But it is even worse. The much heralded “new” line is not only unfinished at inauguration time but it is THREE YEARS late from the original schedule. See, when the Caldera administration ended, in January 1999, it handed over a project, all calculated, all financed, already under work, that could be completed in 4 years. Completed being the operative word. All of this was planned for an oil barrel not expected to go above 15 to 20 USD. Now, mid 2006, as Chavez thirst for “accomplishments” to buttress his electoral image aggravates, he hands us a half backed project, late, with a bombastic inauguration, not bothering to explain to us why with oil at 3 times the original projections his regime was not able to provide Caracas with a better subway, or at least a complete one. And do not give me the excuse of the coup and oil strike. All was previously planned, and the money became abundant in 2003 to catch up from the delays already accumulated BEFORE the political “problems”.

Chavismo had just to follow the blue prints, all was studied and decided probably on the cheapest possible way considering the then low oil prices. But no. I remember in the very first months of Chavez administration that some silly bureaucrat thought that the Caracas subway was a luxury the country could not afford. As good revolutionaries reinventing the wheel, they thought that a trolley system along the Avenida Lecuna would be just as good as a subway in an already over congested city. Fortunately two things happened. One was that the French companies and international financing groups eventually managed to make someone understand that postponing the construction would not only risk losing the financing, but also provoke the application of expensive cessation of contracts clauses. In other words the subway cancellation would cost lots of money so Venezuela might as well build it.

But also someone must have finally pointed out that any trolley in the Lecuna Avenue would be totally gridlocked in traffic.

So the works restarted after a few months lost. At least chavismo surely had the chance to change some of the contractors and I assume managed to cash a few commissions along the way. But we will never know, will we? Meanwhile the first year of delay had taken place, politics an inefficacy accounting for the other two years. (1)

A new conducator?

But something was bugging me with that picture of Chavez driving the “first” subway train ride on Line 4. Eventually I got it when I recalled a recent picture from Santiago. In a recent visit, France's president Chirac rode the Santiago Subway with Chile's president, Michele Bachelet.

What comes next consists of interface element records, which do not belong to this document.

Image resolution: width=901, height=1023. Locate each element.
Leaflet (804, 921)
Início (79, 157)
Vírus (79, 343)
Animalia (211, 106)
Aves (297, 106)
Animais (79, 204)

See, in democratic countries the elected leaders, be they socialist or center right, try to pretend to identify really with the everyday occurrence and concerns of the people, even if behind closed doors tax payers money allows them to sip Champagne and eat Foie Gras canapés. But no, in Venezuela, Chavez, the great leader, has to drive his new toy, to show that he is in charge, that he is leading the country. Quite a difference in style, isn't it? Two democratic leaders standing in a crowed subway car, on one side; and on the other side the conducator alone sitting in the front cabin with a limited number of selected sycophants. Tackyly with a huge camera filming. Indeed...

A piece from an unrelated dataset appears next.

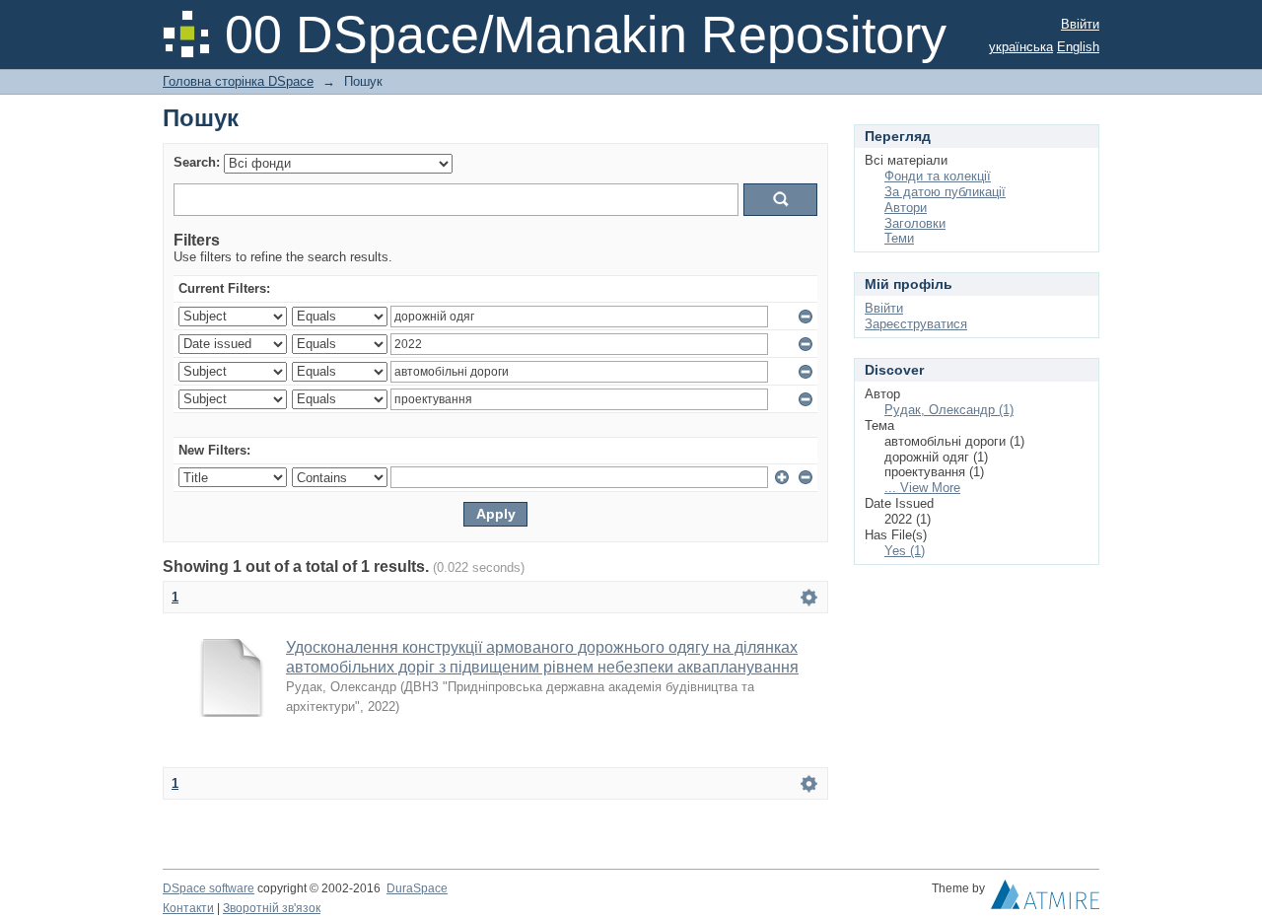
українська (1021, 46)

Because this is what Chavez reminded me when I put these pictures together, a certain Ceausescu flavor of times past (?). One of Ceausescu’s glorious titles was "Conducator" a Romanian language variation of Il Duce. I usually call Chavez el Supremo, from the Roa Bastos immortal novel. But perhaps "Conducator" might be more appropriate for Chavez mix of Fascism cum Communism: the great leaders in charge while their country is run into the ground (or underground in this case).

If the gentle reader that has accompanied me this far thinks I am seriously digressing I will disagree, That driving of the Subway reflects in fact the complete lack of vision of what has to be done about Caracas. I am sure that never again in his life Chavez will take the Caracas Metro as a mere passenger. This image illustrates how remote from the people Chavez is becoming, and thus how unable he is to articulate an urban renewal plan for Caracas. Which of the ills of Caracas does Chavez suffer? The buhoneros? The lack of services? The congested subways? Just as the Conducator of Rumania, Chavez is becoming more and more disconnected of the people in spite of all the baby kissing he does. Chavez might want to check out how the Ceausescus ended.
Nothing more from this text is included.